Além disso, Ryan Coogler é habilidoso ao tirar o máximo proveito da tecnologia de
Wakanda, reforçando o senso de ineditismo da película ao investir em gadgets
descolados, em armas poderosas e em criativos efeitos visuais. O que, diga-se
de passagem, me lembra da radiante atuação da promissora Letitia Wright, que,
com uma energia moleca e um convincente entusiasmo, se torna a grande ladra de
cenas da película. Por falar no elenco, enquanto Chadwick Boseman repete o seu
intenso trabalho na composição do introspectivo T’Challa, vide o seu esmero na
criação do sotaque e na construção do seu imponente personagem, Michael B.
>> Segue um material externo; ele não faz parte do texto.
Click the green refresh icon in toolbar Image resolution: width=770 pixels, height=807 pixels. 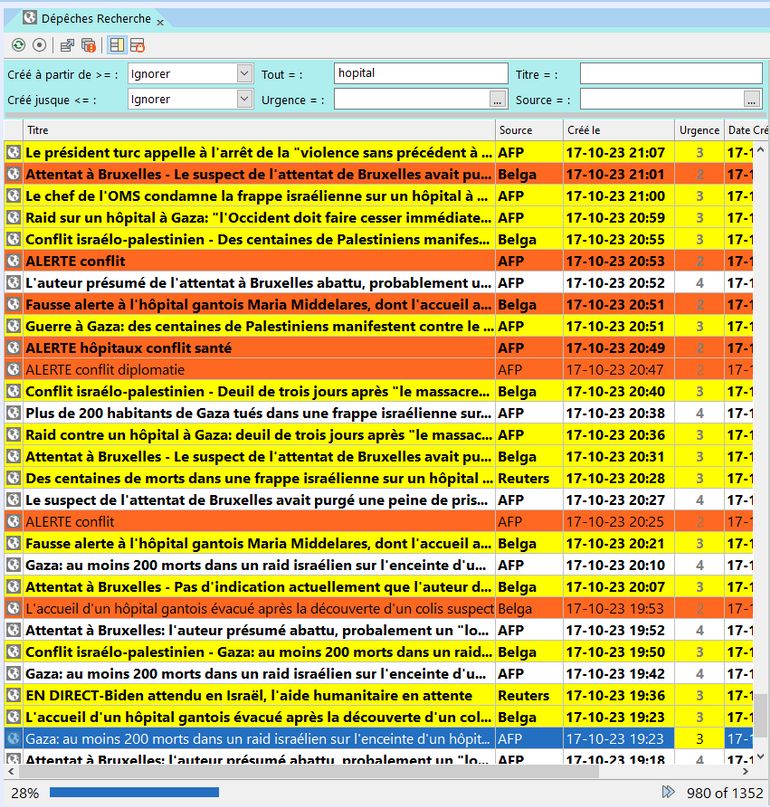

Jordan se coloca de vez entre os grandes astros da sua geração ao tirar do
papel o agressivo Killmonger. Num dos melhores vilões recentes da MCU, o
eclético ator extrai o máximo do texto de Coogler, criando um antagonista multifacetado.
Um tipo capaz de provocar um misto de sensações com carisma e sentimento. Me arrisco
a dizer, inclusive, que, na transição para o último ato, Coogler peca ao se
concentrar exageradamente na face mais vilanesca do personagem, subaproveitando
algumas emoções reprimidas dele e a própria carga dramática de Jordan. Em
contrapartida, o diretor surpreende ao fazer um inspirado uso da dupla Martin
Freeman e Andy Serkis, realçando (outra vez) o esmero da Marvel em mover a sua
engrenagem ao torna-los peças chaves do roteiro. O ardiloso vilão Ullises Klau,
aliás, merece uma menção especial, principalmente por protagonizar alguns dos
momentos mais divertidos da película.
No embalo da arrepiante trilha
sonora de Ludwig Göransson (Fruitvale Station), que, no ritmo dos riffs do
talento rapper Kendrick Lamar, transita entre o afro, o rap e o hip-hop com
maestria, Pantera Negra faz jus as expectativas ao se revelar uma obra recheada
de estilo do primeiro ao último minuto de projeção. Sem medo de imprimir a sua reconhecível
visão de realidade num universo tão bem consolidado quanto o MCU, Ryan Coogler reflete
sobre o passado e o presente da raça negra com desenvoltura, conseguindo sair
em defesa do poder da igualdade em um mundo globalizado enquanto reverencia a majestosa,
inestimável e frequentemente esquecida cultura africana. Finalmente temos
super-herói negro capaz de sair das sombras, capaz de “brigar” em condições
igualitárias com qualquer outro gigante do gênero. O triunfo nas bilheterias
não me deixa mentir.
Um comentário:
Finalmente apareceu na HQ da MARVEL um herói NEGRO, fiquei contente, não tive a chance de assistir ainda, mas pelas críticas de quem entende do verdadeiro MOVIE é um filme muito bom e que terá uma sequência de outros. Vamos aguardar e vou assistir agora que saiu dos cinemas e vem pra tela pequena, digo a TV PAGA.